We sat at opposite ends of the couch, the numbness between us thick as pudding. Across from us, the counselor sat in a chair in the small basement room, waiting patiently as we gauged our surroundings. One window in the room provided enough light to warm bamboo in a pot, but it was not generous enough to offer a view. The books on the shelves sat just above a little fan oscillating toward me and then toward him, as if undecided, judiciously allocating portions of cool air in fair and balanced proportions. We were both trying to look normal enough, though Jake already showed signs of cracking, his eyes reddened, his breath held and then released in an unnatural rhythm.

Sayid was soft spoken and gentle, searching our faces to see if we could make and sustain eye contact, waiting to see who might speak and what might be said. I could feel his silent assessment, see him processing us. How bad was it? Did we look like two people about to break apart? Did we look like we could be saved? It was hard to tell. His eyes were open and clear, reflecting my gaze, absorbing my silent questions without judgment.

Jake spoke first, rolling out the thin crust of his anger. He had waited for this turn, the opportunity to say it all out loud. He threw out words like divorce and custody and leaving, and I flinched but didn’t interrupt. I watched Sayid observing, understanding, letting him get it out into something wide and surveyable. When he finished, Sayid nodded.

When it was my turn, I didn’t deny Jake’s accusations. Instead, I reached deep for the words that would explain, and it felt good to give confusion a forum, to lay it out in front of him. It felt right to accept the blame, to give in to the questions. I hoped Sayid would translate my words into something calmer and more rational, something bigger and more important, something reassuring and reasonable. I wanted Jake to see us honestly. I desperately wanted him to accept that we might be holding each other back.

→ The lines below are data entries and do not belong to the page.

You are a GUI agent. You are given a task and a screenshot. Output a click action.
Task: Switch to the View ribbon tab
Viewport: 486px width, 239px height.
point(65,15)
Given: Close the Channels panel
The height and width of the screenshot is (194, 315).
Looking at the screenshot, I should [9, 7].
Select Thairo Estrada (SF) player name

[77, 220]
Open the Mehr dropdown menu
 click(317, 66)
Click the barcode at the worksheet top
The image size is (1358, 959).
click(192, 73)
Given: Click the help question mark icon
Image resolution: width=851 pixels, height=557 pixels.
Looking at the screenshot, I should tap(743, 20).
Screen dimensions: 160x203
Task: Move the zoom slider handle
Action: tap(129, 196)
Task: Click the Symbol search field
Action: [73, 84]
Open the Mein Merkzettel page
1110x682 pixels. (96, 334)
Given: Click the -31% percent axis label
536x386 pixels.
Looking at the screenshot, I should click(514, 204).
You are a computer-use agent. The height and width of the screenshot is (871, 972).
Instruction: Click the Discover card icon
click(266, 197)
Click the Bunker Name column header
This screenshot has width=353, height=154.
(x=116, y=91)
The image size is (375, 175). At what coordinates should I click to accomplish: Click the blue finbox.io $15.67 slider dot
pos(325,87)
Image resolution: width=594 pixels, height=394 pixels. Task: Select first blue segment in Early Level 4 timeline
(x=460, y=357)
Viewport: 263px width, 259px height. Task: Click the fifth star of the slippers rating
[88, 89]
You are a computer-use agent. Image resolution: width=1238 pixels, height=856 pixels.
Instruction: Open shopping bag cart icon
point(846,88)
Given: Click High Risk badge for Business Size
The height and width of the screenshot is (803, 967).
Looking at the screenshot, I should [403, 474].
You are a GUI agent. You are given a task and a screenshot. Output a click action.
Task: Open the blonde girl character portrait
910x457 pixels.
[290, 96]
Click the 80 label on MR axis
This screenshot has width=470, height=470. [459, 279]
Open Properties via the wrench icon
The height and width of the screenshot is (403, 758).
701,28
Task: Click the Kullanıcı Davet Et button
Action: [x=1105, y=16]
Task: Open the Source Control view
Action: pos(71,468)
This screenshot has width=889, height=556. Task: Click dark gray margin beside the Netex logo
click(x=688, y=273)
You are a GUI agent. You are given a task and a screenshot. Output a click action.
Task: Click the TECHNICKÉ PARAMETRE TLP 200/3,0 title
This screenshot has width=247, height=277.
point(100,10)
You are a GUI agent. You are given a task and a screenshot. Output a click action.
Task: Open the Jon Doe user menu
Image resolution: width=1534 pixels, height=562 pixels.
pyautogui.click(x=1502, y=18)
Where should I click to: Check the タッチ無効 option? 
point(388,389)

What worried me in that first meeting was that deep down, I sensed a truth, quiet and unwelcome, waiting to be acknowledged, stirring. Something inside me, opening like an album, sticky with childhood fears. I didn’t want to explore it here, in this room, with Jake. In this room, I wanted to be strong, focused. Tears would not fall, and I would not break down.

I watched Sayid watch me until I could no longer meet his gaze.